The result should be every line in the data below that carries the string "dimensions".

[Stored items]
========
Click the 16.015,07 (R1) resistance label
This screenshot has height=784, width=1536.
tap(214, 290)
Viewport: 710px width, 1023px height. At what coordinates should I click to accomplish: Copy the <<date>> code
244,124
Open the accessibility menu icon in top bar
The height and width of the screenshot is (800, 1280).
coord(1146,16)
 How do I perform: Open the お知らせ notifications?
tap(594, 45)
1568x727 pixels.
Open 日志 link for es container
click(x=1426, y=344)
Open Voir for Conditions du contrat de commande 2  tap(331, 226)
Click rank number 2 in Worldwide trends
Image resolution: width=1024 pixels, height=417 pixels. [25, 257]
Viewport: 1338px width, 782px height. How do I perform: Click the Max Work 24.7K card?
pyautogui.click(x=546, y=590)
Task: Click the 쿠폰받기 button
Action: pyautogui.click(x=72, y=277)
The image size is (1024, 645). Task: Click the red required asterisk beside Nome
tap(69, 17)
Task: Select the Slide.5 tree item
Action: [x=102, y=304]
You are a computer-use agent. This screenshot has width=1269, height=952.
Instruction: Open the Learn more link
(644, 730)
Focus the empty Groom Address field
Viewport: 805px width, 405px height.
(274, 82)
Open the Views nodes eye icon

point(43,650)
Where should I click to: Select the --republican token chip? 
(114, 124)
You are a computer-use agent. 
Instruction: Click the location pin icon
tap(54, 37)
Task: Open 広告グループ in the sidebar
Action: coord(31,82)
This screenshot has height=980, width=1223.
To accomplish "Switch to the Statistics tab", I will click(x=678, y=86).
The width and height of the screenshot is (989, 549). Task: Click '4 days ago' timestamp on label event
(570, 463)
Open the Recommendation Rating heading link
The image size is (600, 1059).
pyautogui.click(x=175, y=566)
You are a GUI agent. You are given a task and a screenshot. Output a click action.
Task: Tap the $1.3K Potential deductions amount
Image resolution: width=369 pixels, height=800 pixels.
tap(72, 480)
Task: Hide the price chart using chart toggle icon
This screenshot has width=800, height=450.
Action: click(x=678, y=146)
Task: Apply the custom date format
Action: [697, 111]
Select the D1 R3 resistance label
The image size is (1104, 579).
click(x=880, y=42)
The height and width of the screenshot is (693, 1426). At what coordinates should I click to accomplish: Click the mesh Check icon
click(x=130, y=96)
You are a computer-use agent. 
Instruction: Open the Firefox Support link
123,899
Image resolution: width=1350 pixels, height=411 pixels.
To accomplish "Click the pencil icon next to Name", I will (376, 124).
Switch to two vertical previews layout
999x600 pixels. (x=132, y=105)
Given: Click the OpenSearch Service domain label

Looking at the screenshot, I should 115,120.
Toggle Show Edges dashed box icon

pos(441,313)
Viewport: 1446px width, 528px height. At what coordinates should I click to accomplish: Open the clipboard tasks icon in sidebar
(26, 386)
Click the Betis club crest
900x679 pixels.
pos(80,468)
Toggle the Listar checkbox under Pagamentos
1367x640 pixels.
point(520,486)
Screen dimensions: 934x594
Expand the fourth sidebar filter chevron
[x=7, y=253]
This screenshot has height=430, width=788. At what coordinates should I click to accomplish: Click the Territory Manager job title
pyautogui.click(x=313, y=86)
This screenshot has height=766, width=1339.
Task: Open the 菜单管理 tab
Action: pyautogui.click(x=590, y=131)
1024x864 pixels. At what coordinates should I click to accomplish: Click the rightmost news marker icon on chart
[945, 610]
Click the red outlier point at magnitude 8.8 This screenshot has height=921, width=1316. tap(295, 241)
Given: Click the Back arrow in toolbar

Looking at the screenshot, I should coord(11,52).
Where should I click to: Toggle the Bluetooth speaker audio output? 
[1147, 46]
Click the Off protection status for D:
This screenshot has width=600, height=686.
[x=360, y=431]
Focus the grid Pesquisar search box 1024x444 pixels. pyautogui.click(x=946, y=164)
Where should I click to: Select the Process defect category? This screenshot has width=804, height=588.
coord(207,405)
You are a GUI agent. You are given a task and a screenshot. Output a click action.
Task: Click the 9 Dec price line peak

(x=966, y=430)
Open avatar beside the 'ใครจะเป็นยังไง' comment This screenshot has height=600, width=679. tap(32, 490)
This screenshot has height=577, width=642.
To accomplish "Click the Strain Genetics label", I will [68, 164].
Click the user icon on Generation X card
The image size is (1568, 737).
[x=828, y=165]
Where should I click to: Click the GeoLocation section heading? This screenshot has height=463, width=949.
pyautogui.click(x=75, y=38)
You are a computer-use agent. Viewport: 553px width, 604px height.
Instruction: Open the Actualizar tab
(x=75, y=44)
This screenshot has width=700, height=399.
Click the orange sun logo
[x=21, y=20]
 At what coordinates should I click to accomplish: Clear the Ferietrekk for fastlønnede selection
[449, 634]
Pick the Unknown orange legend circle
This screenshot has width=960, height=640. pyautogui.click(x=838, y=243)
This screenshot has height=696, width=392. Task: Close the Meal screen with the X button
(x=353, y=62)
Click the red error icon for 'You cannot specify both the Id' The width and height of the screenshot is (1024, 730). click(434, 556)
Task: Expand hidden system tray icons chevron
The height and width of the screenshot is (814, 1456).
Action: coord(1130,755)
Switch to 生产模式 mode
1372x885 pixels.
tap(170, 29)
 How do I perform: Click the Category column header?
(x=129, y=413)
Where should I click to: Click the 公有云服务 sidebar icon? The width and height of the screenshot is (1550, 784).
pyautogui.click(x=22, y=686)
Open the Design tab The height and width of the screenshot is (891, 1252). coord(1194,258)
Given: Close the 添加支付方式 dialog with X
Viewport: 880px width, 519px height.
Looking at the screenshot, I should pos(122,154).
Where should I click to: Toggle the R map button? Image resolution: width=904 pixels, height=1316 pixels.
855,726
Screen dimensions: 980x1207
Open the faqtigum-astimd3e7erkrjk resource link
========
EXERCISE SOLUTION –
Screen dimensions: 934x594
Screen dimensions: 980x1207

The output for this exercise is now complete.